胶原诱导性关节炎大鼠模型建立及其滑膜IL-33的表达
本文选题:实验性关节炎 + II型胶原 ; 参考:《福建医科大学》2009年硕士论文
【摘要】: 目的:优化造模条件,建立可重复的高发病率胶原诱导性关节炎(CIA)大鼠模型,并探讨胶原给药剂量以及性别因素对造模成功率的影响。检测IL-33在CIA大鼠以及正常大鼠滑膜中的表达情况并进行比较。 方法:以鸡II型胶原蛋白(CII)与弗氏不完全佐剂(IFA)制成乳剂,皮内注射近交系Wistar大鼠诱导CIA。
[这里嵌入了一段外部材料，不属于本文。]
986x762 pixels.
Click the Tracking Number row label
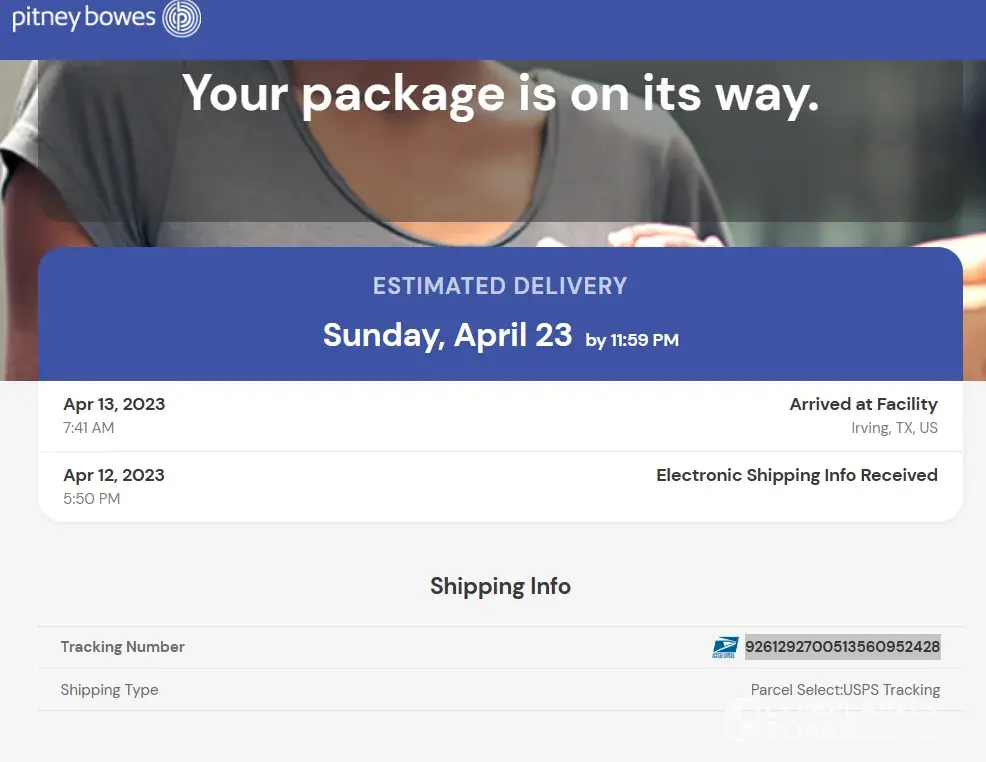point(122,647)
采用随机分组设计,考察400μg、300μg、200μg、0μg 4个胶原蛋白给药剂量水平,以及性别因素对发病率的影响,并每周测量足爪容积,进行关节炎评分,每两周ELISA检测血清抗CII抗体、TNF-α浓度至初次免疫后第6周,进行X线摄片并处死大鼠行病理HE染色,以检查关节病变与骨质破坏情况。选取造模成功的CIA大鼠,以半定量RT-PCR与免疫组化染色方法测定其关节滑膜IL-33的mRNA以及蛋白表达情况,并与正常对照组做比较。 结果:发病大鼠可见体重下降、足掌增厚、踝关节肿胀,并有数量不等的跖、趾关节红肿,且行走不便,急性期受累足不能负重。平均临床评分达6.3±1.8,其血清抗CII抗体与TNF-α浓度均升高,初次免疫后第6周时X线及病理形态呈现慢性滑膜炎表现,可见明显骨质侵蚀。统计分析显示发病率随胶原给药剂量增加而上升,400μg组造模成功率达100%。性别对造模成功率无显著影响。各种CII剂量在造模过程中均未发生动物死亡。CIA大鼠关节滑膜IL-33 mRNA水平与蛋白表达水平均较正常对照组增高。免疫组化染色显示CIA大鼠滑膜中IL-33的主要来源有血管内皮细胞、成纤维细胞以及滑膜衬里细胞,在正常对照组大鼠滑膜的上述细胞中也可见阳性反应,但较病变滑膜浅染。 结论: 1.成功建立发病稳定的大鼠模型,其临床表现显著,免疫学及病理学上具有典型不可逆慢性滑膜炎症特征,并显示出明显的骨质侵蚀。 2.提高胶原蛋白给药剂量能够提高造模成功率,400μg的剂量发病率可达100%。性别对发病率无明显影响。 3. IL-33在关节滑膜的内皮细胞、滑膜衬里细胞以及成纤维细胞中呈组成性低表达。 4.在CIA炎症情况下,滑膜IL-33表达量增加,提示其在RA等慢性炎症性疾病中可能具有重要的调控作用。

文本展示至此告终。